Hang Ups

21st April 1995 at 01:00
You won't find it in the software best-selling charts. But who needs Demolition Man, Corpse Killer or even Golf's Greatest 36 Holes when the national curriculum is, at last, available on disc. Admittedly, if the reviewers in the computer mags ever got their hands on it, they'd award it a resounding zilch for graphics, sound and playability, but educationists are going to find it totally addictive.

Indeed, those researchers who warn about the grim effects of video games on adolescent boys, will soon have to worry about the teachers being mesmerised by the surreal mysteries of Sir Ron's virtual world. The digitised national curriculum, however, isn't exactly a video game. All you get is an ASCII file of the complete document; that is to say, it's unadorned by fancy fonts, italics or any other niceties. But load it into any half-decent word processor, and the whole of the curriculum is at your disposal.

You could, for instance, treat it as a shoot-em-up arcade game, using the delete key to wreak havoc on all the passages you most dislike. Or add new requirements and thus terrify your more conscientious colleagues. It offers hours of harmless fun for those who are near enough to retirement not to have to give a damn.

But you don't have to be demob-happy to make use of this disc. It offers teachers a painless way to cut-and-paste chunks of the holy writ into their own documents ideal for departmental schemes of work and hand-outs to parents. Or by using the search commands, it's relatively easy to hop, skip and jump through the verbiage in order to find how strands in the various Orders interrelate. In short, then, the electronic words are far more accessible than they could ever be when tucked away in ring-binders. The disc containing the whole curriculum costs Pounds 20. But you only have to pay Pounds 10 if all you want is English and IT, mathematics and IT, science and IT, or history, geography and IT.

DATA EXTRACT:
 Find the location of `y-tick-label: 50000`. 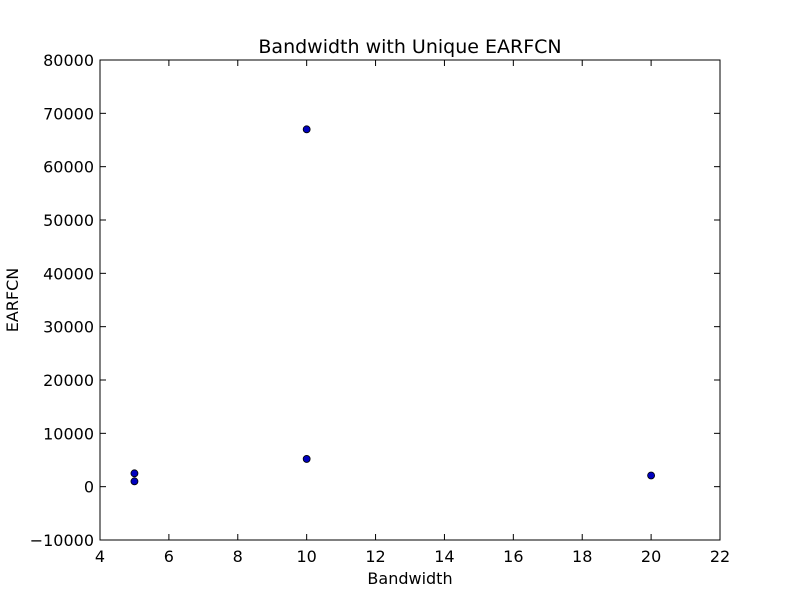

y-tick-label: 50000 is located at coordinates (68, 220).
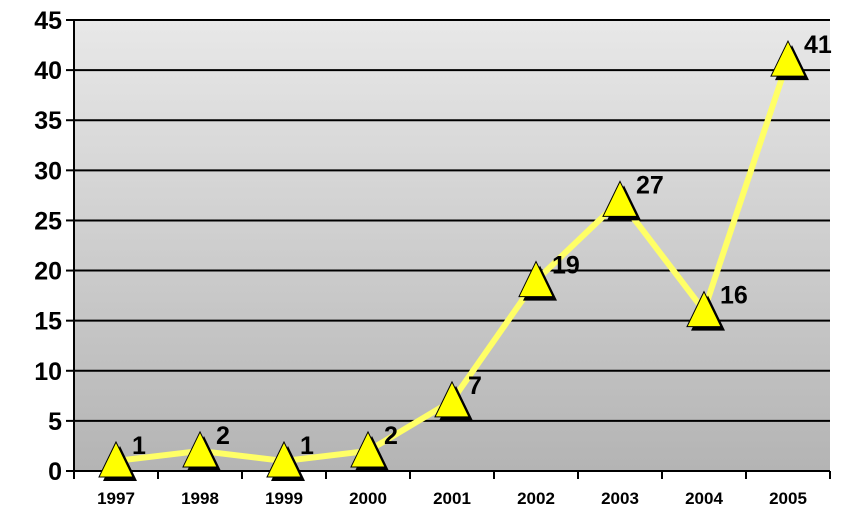 The height and width of the screenshot is (518, 843). What do you see at coordinates (566, 266) in the screenshot?
I see `data-label: 19` at bounding box center [566, 266].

WORK ITEM A: In the article on the digitised national curriculum, what does the disc containing the whole curriculum cost?
WORK ITEM B: Copy out the part of the article on the digitised national curriculum that runs from "But you don't" up to and including "geography and IT.".

RESULT A: It costs Pounds 20.

RESULT B:
But you don't have to be demob-happy to make use of this disc. It offers teachers a painless way to cut-and-paste chunks of the holy writ into their own documents ideal for departmental schemes of work and hand-outs to parents. Or by using the search commands, it's relatively easy to hop, skip and jump through the verbiage in order to find how strands in the various Orders interrelate. In short, then, the electronic words are far more accessible than they could ever be when tucked away in ring-binders. The disc containing the whole curriculum costs Pounds 20. But you only have to pay Pounds 10 if all you want is English and IT, mathematics and IT, science and IT, or history, geography and IT.